Patients are able to successfully record an EEG in the home environment. We learned that to achieve this, careful instructions and real-time feedback on the electrode impedance are crucial throughout the application process. We partner with Clinical Science Systems to develop a digital step-by-step software application that guides patients through setting up the EEG recordings and achieving appropriate EEG signal quality when recording independently at home. Our latest setup includes a tablet running their NeuroCenter software, which allows live viewing of measurements and the opportunity to provide help remotely when required.

Your study reports very high compliance rates and usability scores for both the E-diary (electronic headache diary) and the EEG setup. What do these results tell us about the feasibility of self-administered EEG monitoring in real-world settings?

We believe that telemonitoring using a combination of the E-diary and EEG setup is entirely feasible. We are already implementing this approach in our Migraine@Home project, where 25 patients have recorded EEG measurements at home while completing the E-diary daily. This allows us to distinguish which measurements were pre-ictal and which were not. Our goal is to expand the study to include many more patients.

Beyond the EEG system itself, your setup included components such as LED goggles and a trigger box. Could you explain their role within the study protocol and how they contribute to understanding or predicting migraine attacks?

We believe the visual cortex plays a key role in migraine, as it is the origin of cortical spreading depolarization during migraine aura. Therefore, if changes in cortical excitability occur, we expect the highest likelihood of detecting them in the visual cortex. To enhance our chances, we specifically stimulate the visual cortex. This is achieved by providing flashes of light at specific frequencies  through LED goggles, while we record the brain’s responses. Our goal is to investigate whether these responses differ in the pre-ictal phase compared to the interictal phase.

Based on your findings, how do you see home-based EEG contributing to the future of migraine care, particularly in terms of prediction, personalization, or treatment evaluation? What would need to happen for this approach to move closer to routine clinical use?

Currently, the EEG setup is used exclusively in a research setting. Our first goal is to confirm, in a larger cohort, that measurable changes in cortical excitability occur during the pre-ictal phase of a migraine attack and that these changes could serve as a predictive warning tool, as we have already demonstrated in a smaller cohort4. The next step would be to develop a more portable system that requires minimal electrodes, and measurement time to record EEG, and to explore whether it can be combined with biomarkers from other wearables, such as smartwatches.

Finally, what are the next steps for your research, and how do you see mobile, user-friendly EEG technology shaping future brain monitoring studies?

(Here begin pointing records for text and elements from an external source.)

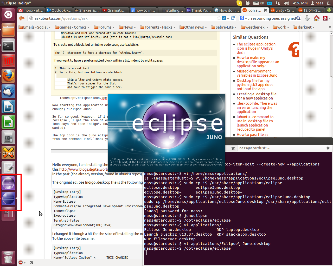333x266 pixels.
Task: Switch to the 'Inbox' browser tab
Action: point(31,10)
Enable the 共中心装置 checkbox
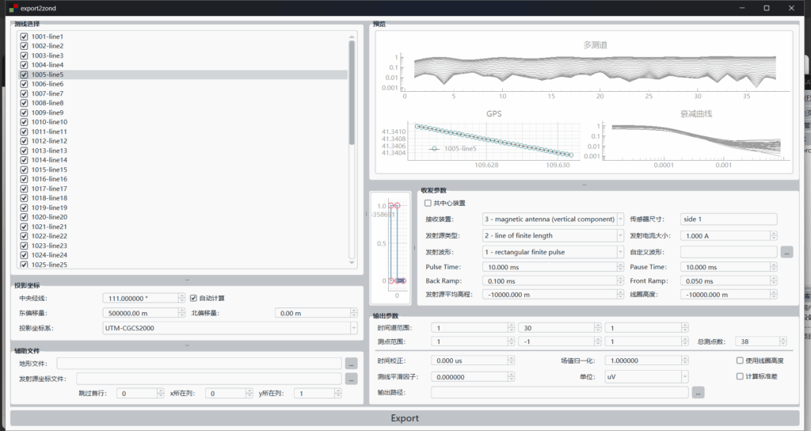 click(x=428, y=204)
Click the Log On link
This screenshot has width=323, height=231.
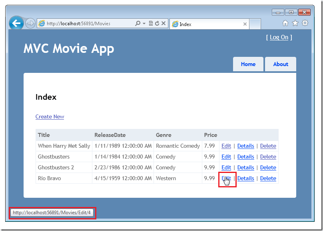tap(279, 37)
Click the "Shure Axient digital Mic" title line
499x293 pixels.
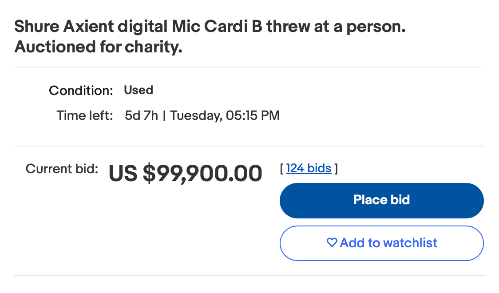tap(91, 28)
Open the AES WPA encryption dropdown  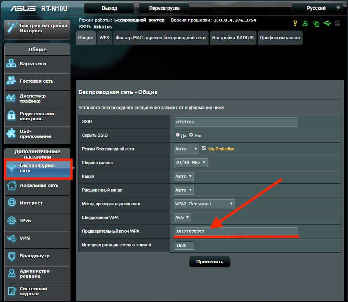[182, 217]
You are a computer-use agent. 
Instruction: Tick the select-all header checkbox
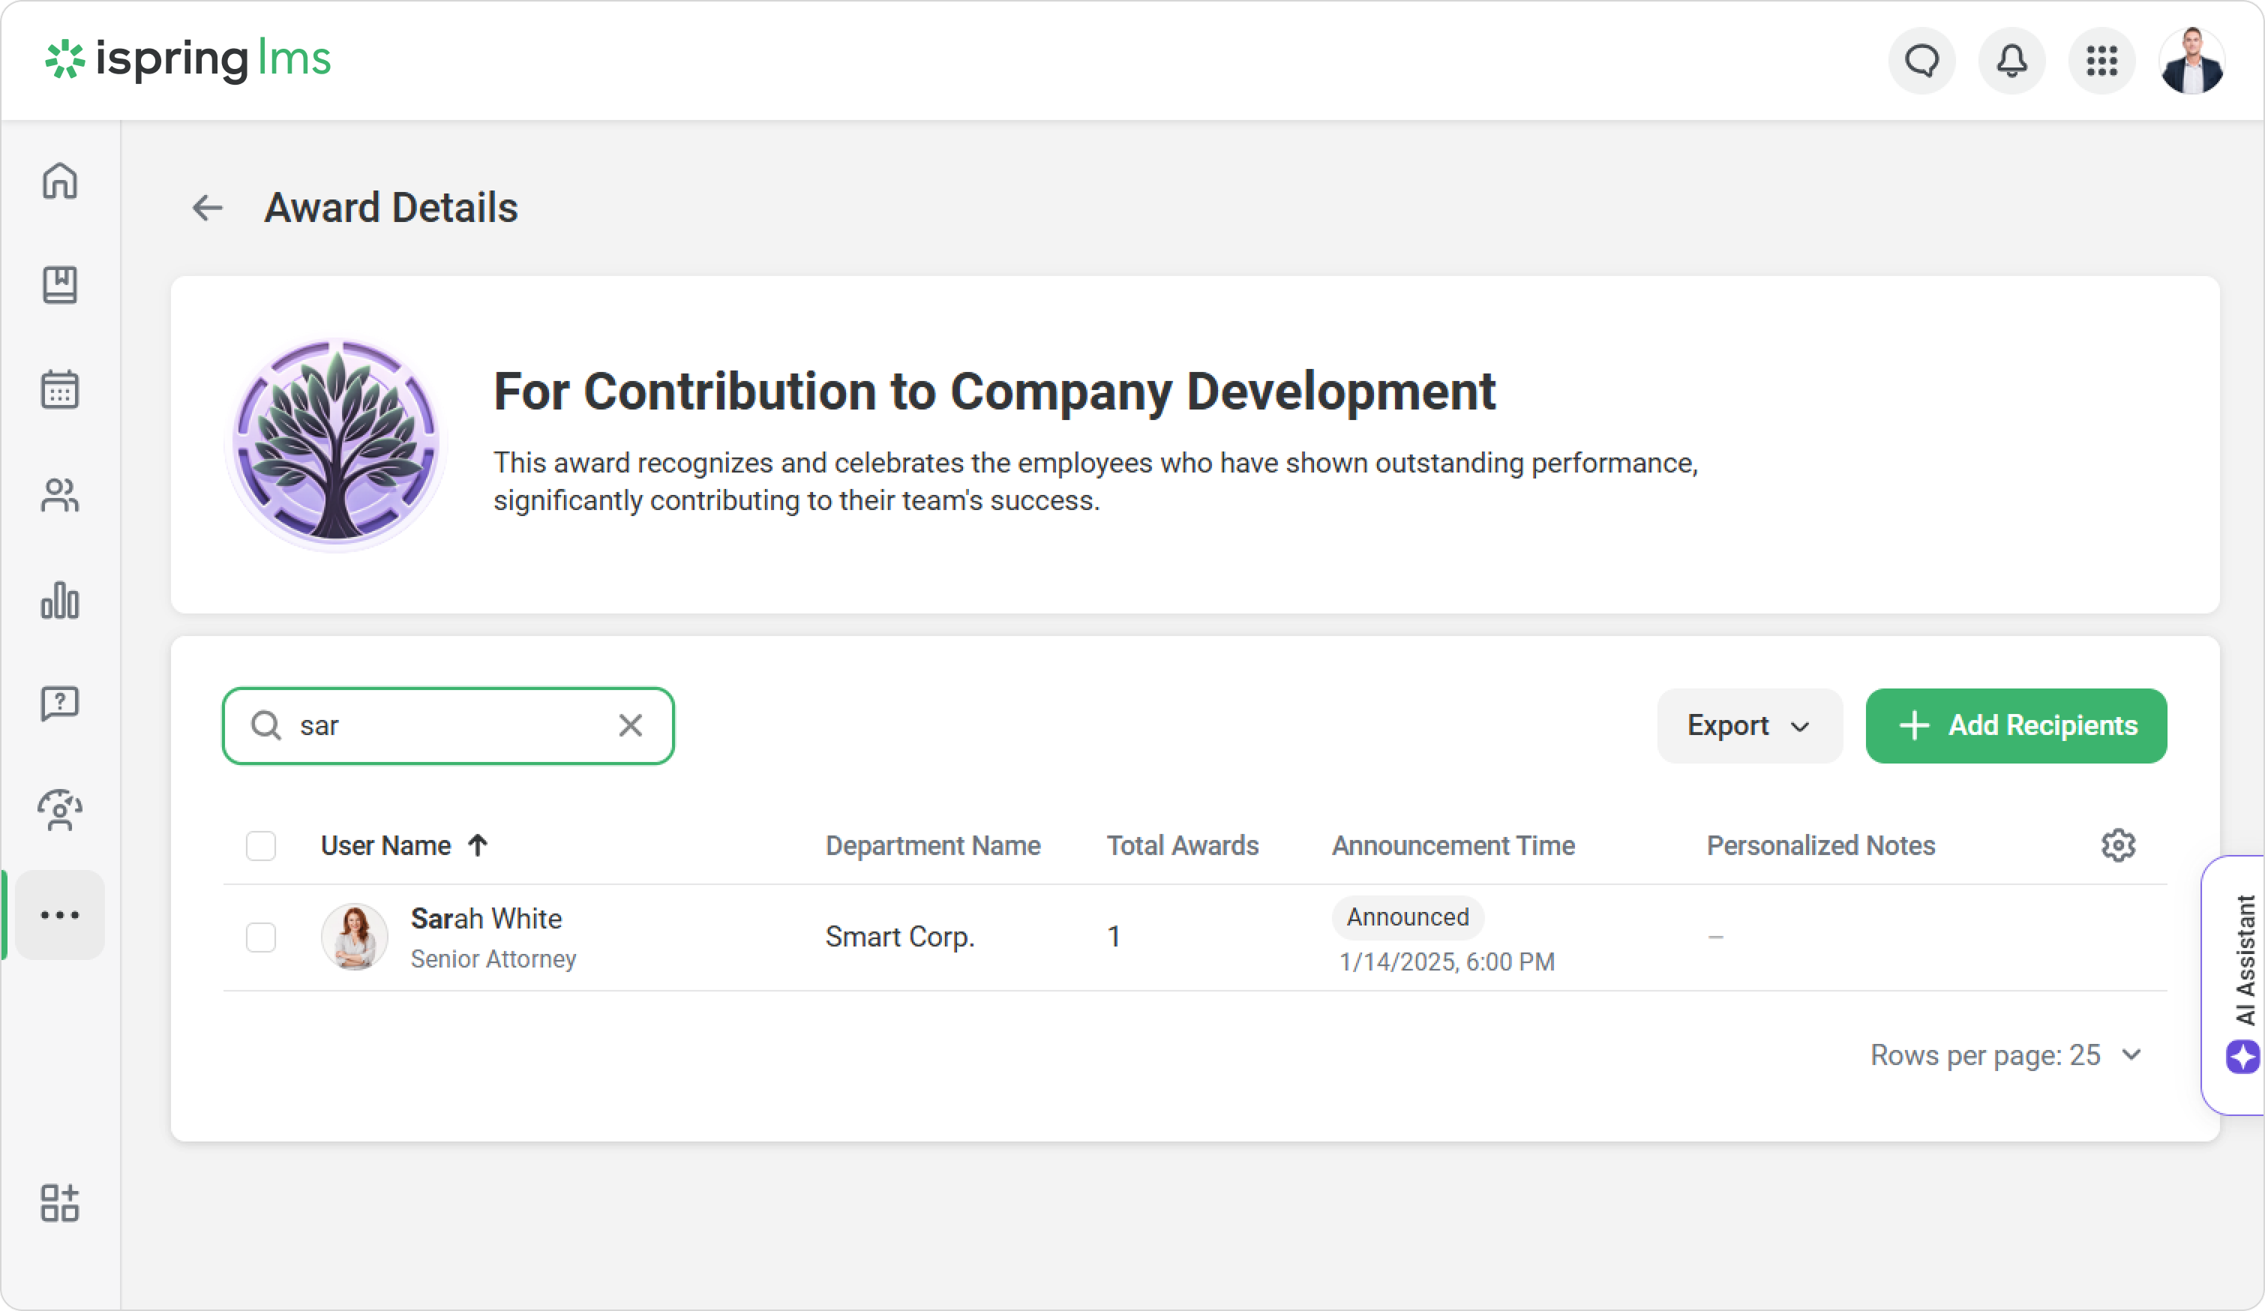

Our next steps involve identifying these excitability changes in a larger cohort, which requires recruiting many more participants willing to perform self-measurements. Following this, we aim to integrate data from the trigger E-diary and smartphone tappigraphy with the EEG recordings, ultimately creating a single, user-friendly application to predict migraine attacks.

References

Lipton RB, Ailani J, Mullin K, et al. Situational prevention: Pharmacotherapy during periods of increased risk for migraine attacks. Headache 2024; 64: 859-864. 20240703. DOI: 10.1111/head.14775.

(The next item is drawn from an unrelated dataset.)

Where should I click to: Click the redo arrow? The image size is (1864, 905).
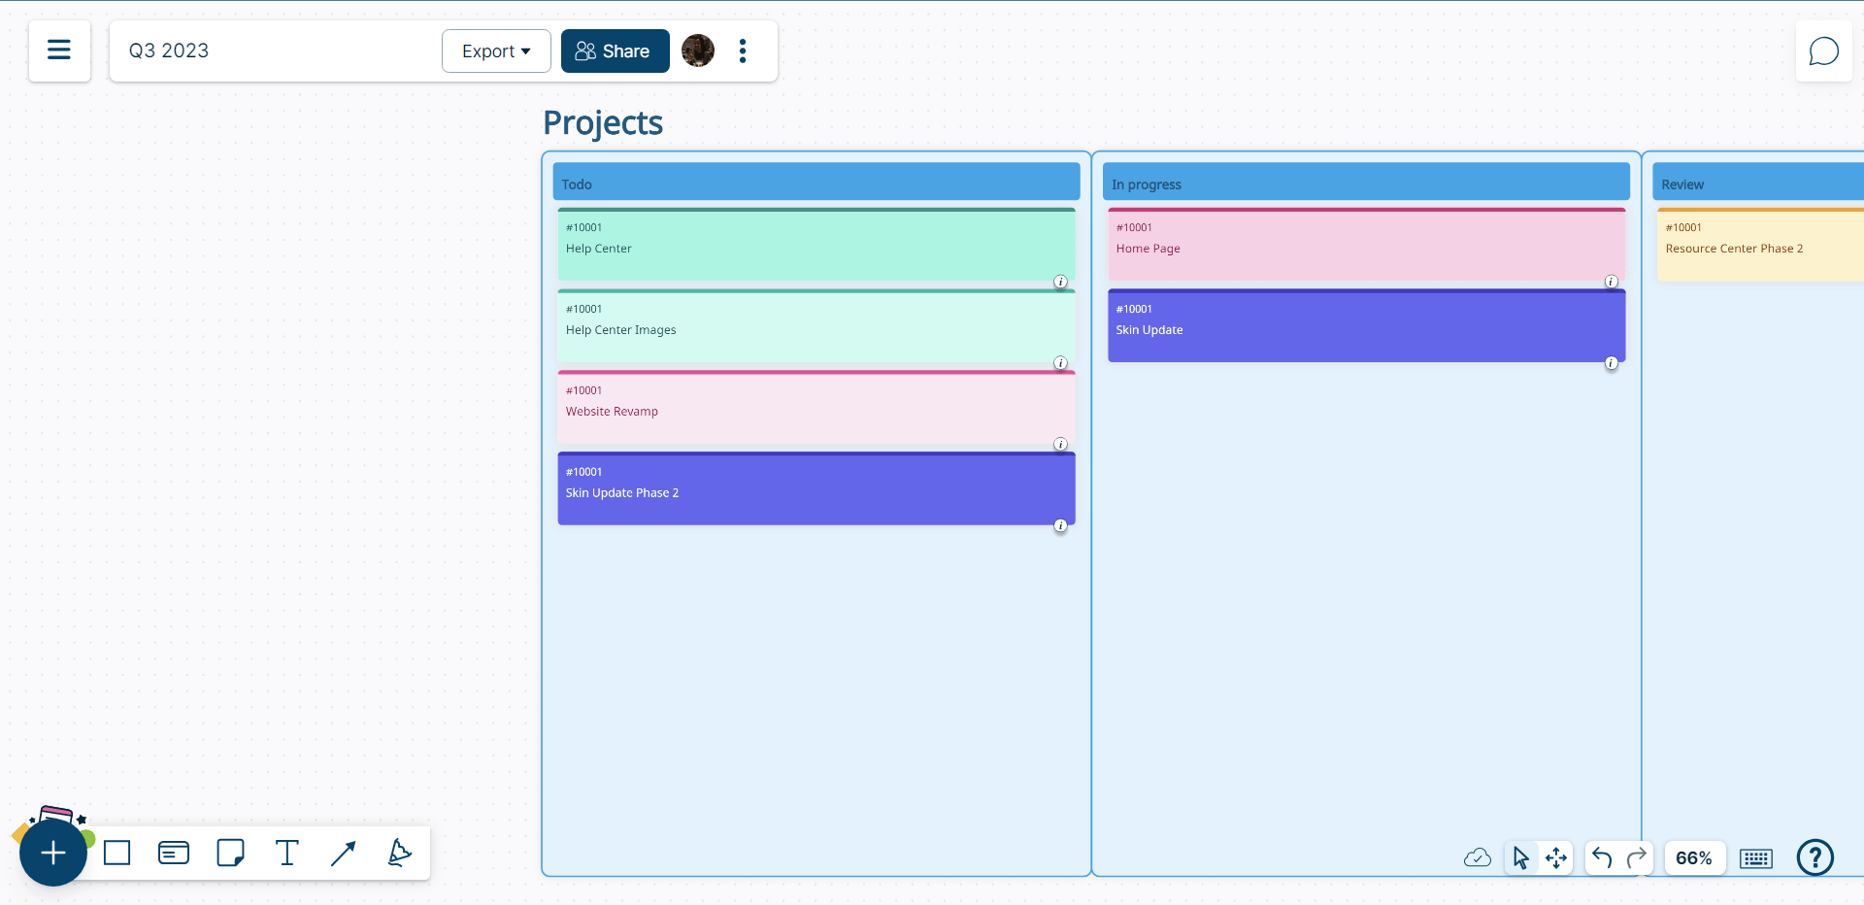tap(1637, 858)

van Casteren DS, Verhagen IE, de Boer I, et al. E-diary use in clinical headache practice: A prospective observational study. Cephalalgia 2021; 41: 1161-1171. 20210502. DOI: 10.1177/03331024211010306.

Oosterlee A, van der Arend BWH, Duijvelshoff JL, et al. Enhancing migraine care and research through Telemedicine and telemonitoring: E-diary tracking and home EEG. Comput Struct Biotechnol J 2025; 28: 380-385. 20250911. DOI: 10.1016/j.csbj.2025.09.007.

Perenboom MJ, van de Ruit M, Zielman R, et al. Enhanced pre-ictal cortical responsivity in migraine patients assessed by visual chirp stimulation. Cephalalgia 2020; 40: 913-923. 20200318. DOI: 10.1177/0333102420912725.